Performance benchmark

Talk is cheap, so let’s do some timing measurements!

I’m running this on:

  • Ryzen 5600G with performance governor enabled;
  • Linux 6.17.5-arch1-1;
  • Python 3.13.7

Important considerations:

  • We’ll be reading the "theme" key for each of the implementations.
  • Each implementation will run a million times – that’s what’s being timed.
  • Imports are not timed.
  • Variable initializations are not timed, unless they are a core assumption of the implementation (see getter function).

Getter function (writable copy)

import time

def get_default_config():
    # This always returns a fresh, writable dict.
    return {"theme": "light", "lang": "en-US"}

time_start = time.time()
for i in range(10 ** 6):
    get_default_config()["theme"]
time_finish = time.time()

print(time_finish - time_start)
# 0.12346076965332031

Approximately 123 ms, just below 1/8th of a second.

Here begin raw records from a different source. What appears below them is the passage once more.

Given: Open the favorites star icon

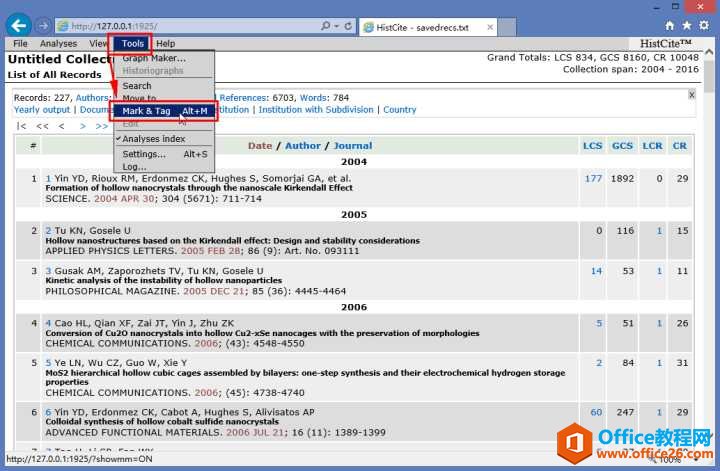Looking at the screenshot, I should pyautogui.click(x=686, y=26).
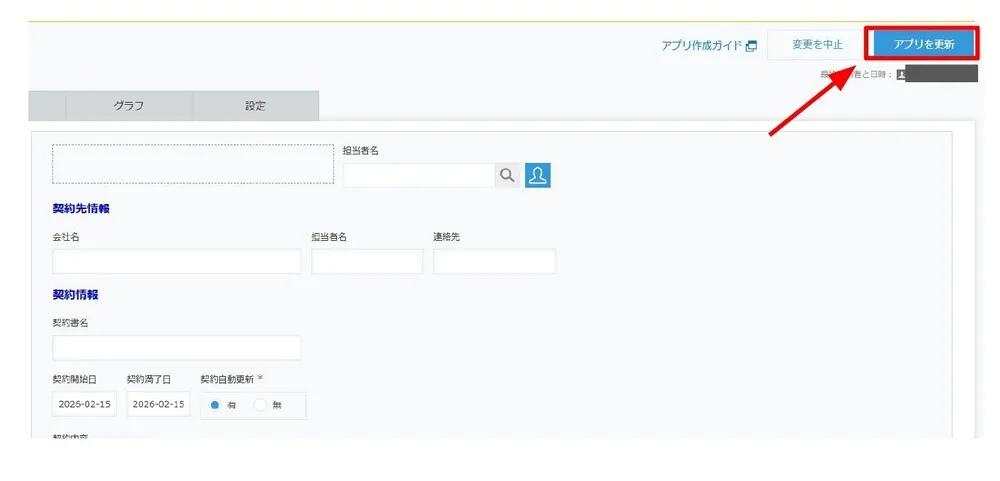Open the 契約開始日 date picker field
The width and height of the screenshot is (1000, 481).
tap(84, 405)

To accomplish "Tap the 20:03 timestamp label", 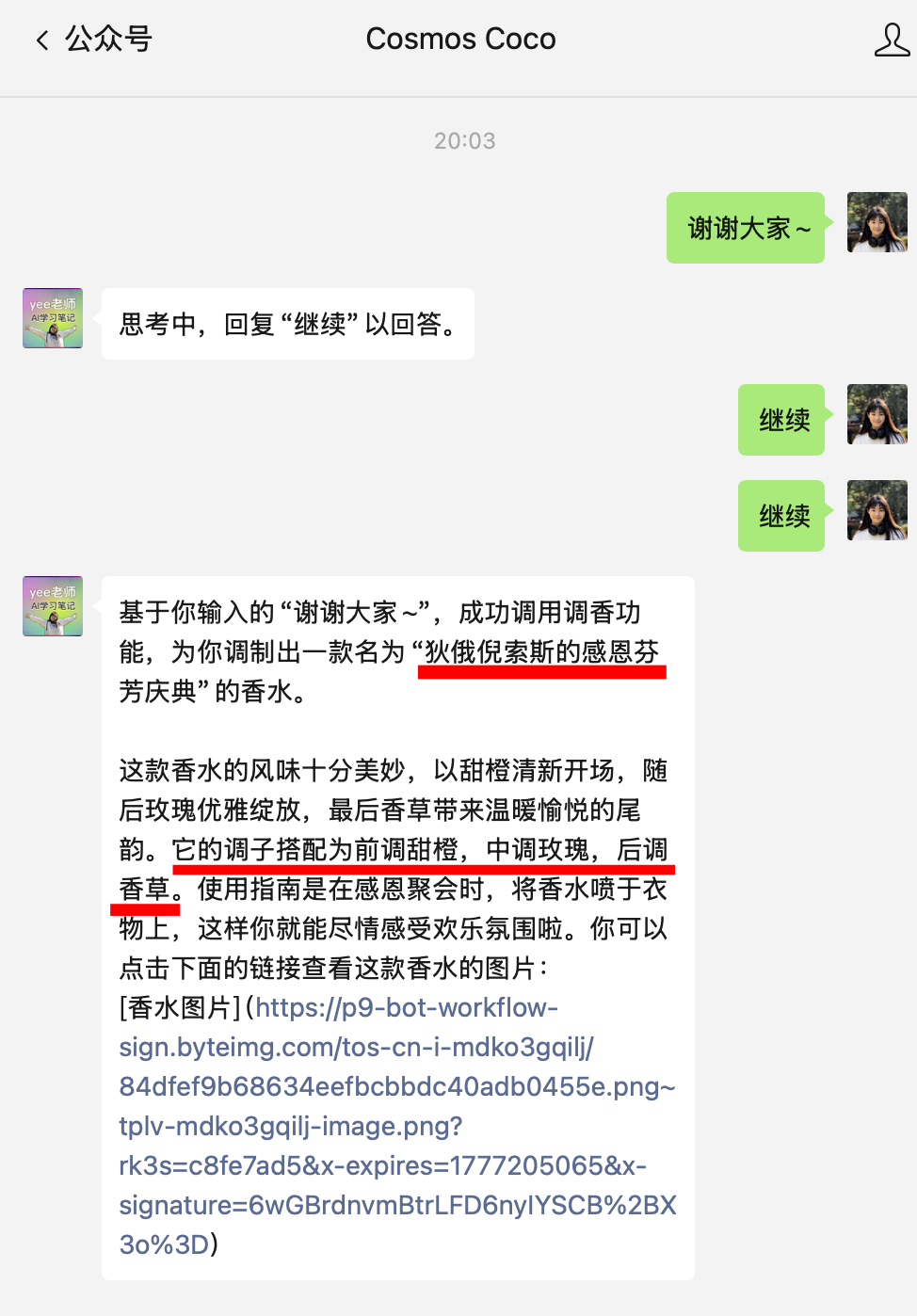I will click(x=464, y=141).
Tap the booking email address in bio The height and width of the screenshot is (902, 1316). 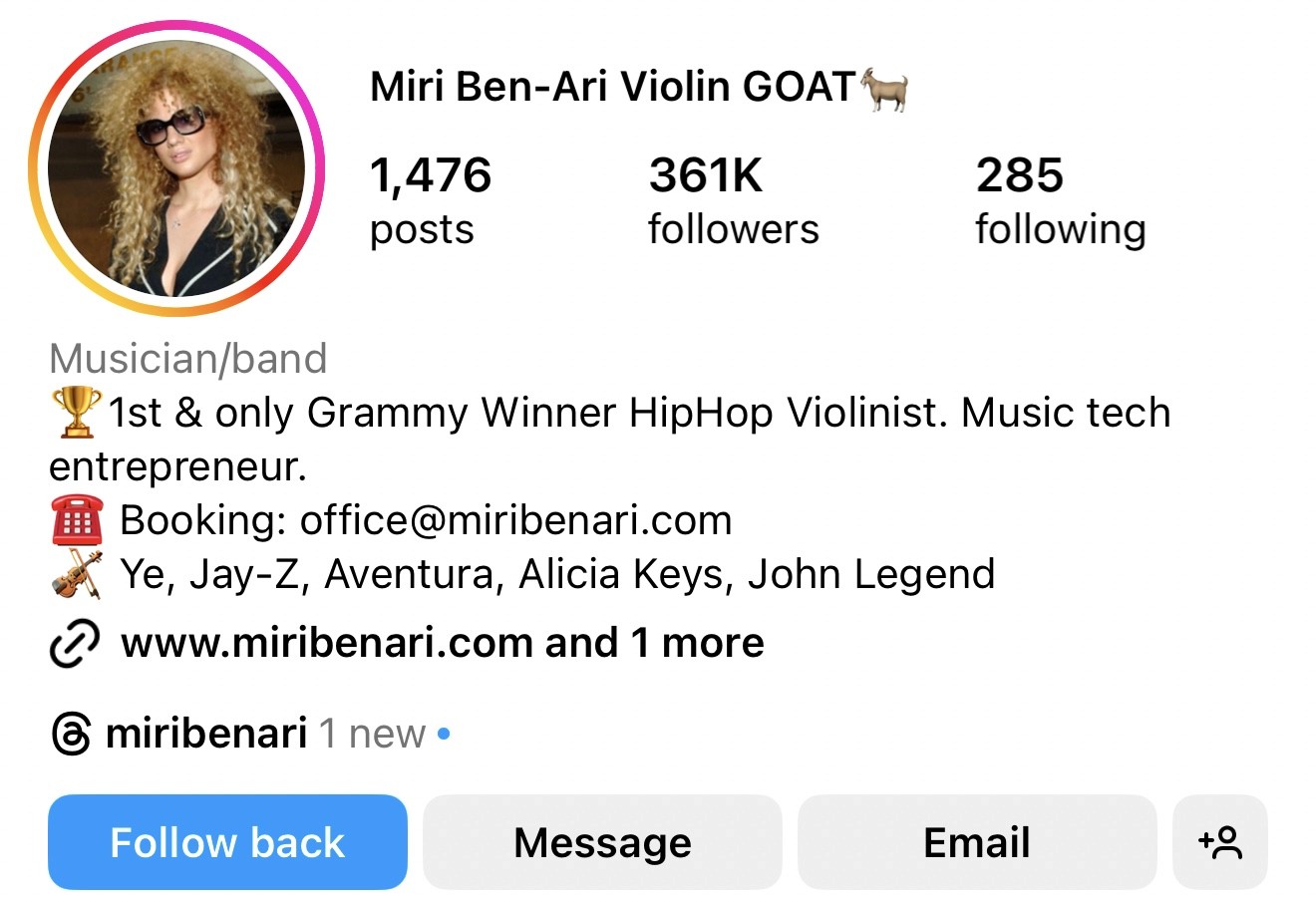516,520
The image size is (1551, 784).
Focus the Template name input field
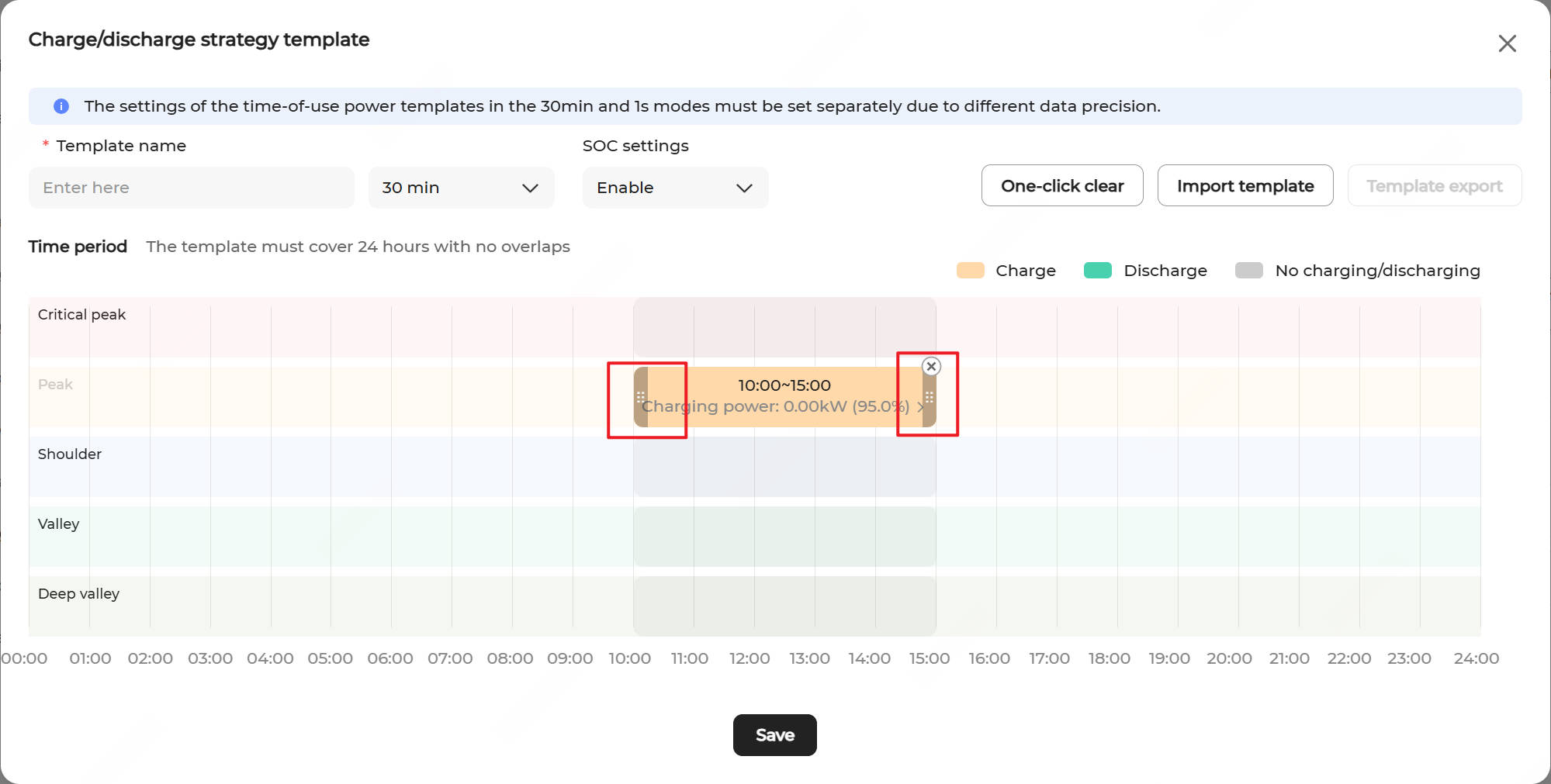191,188
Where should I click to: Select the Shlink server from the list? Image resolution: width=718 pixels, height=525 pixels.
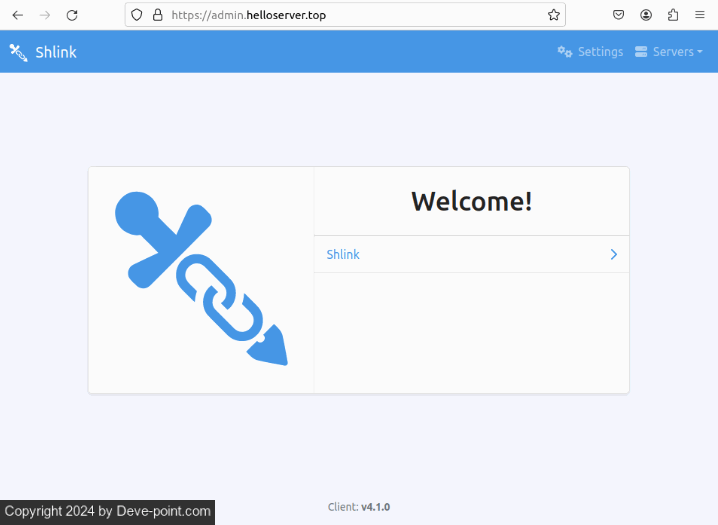[343, 254]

MappingProxyType.copy (writable copy)

Let’s try the same, but with the MappingProxyType:

import copy
import time
import types

_DEFAULT_CONFIG = types.MappingProxyType(
    {
        "theme": "light",
        "lang": "en-US",
    }
)

time_start = time.time()
for i in range(10 ** 6):
    # Writable copy of the underlying dict.
    _DEFAULT_CONFIG.copy()["theme"]
time_finish = time.time()``

print(time_finish - time_start)
# 0.11182737350463867

111 ms is already faster than the previous approach, while also providing a writable copy.

MappingProxyType (read-only)

Let’s time read-only access:

import copy
import time
import types

_DEFAULT_CONFIG = types.MappingProxyType(
    {
        "theme": "light",
        "lang": "en-US",
    }
)

time_start = time.time()
for i in range(10 ** 6):
    # Read-only access
    _DEFAULT_CONFIG["theme"]
time_finish = time.time()

print(time_finish - time_start)
# 0.05148005485534668

Read-only access times at ~51 ms, which is over twice as fast, in comparison to the get_default_config implementation.

Summary

Implementationtime [ms]
Getter function (always writable)123
MappingProxyType (writable copy)111
MappingProxyType (read-only)51

Overall these are not drastic differences (think many orders of magnitude). The key takeaway here are the process improvements and safety guardrails.

Having said that, if you’re dealing with a similar case and are reading an item particularly frequently, you might actually see observable performance benefits from using the MappingProxyType.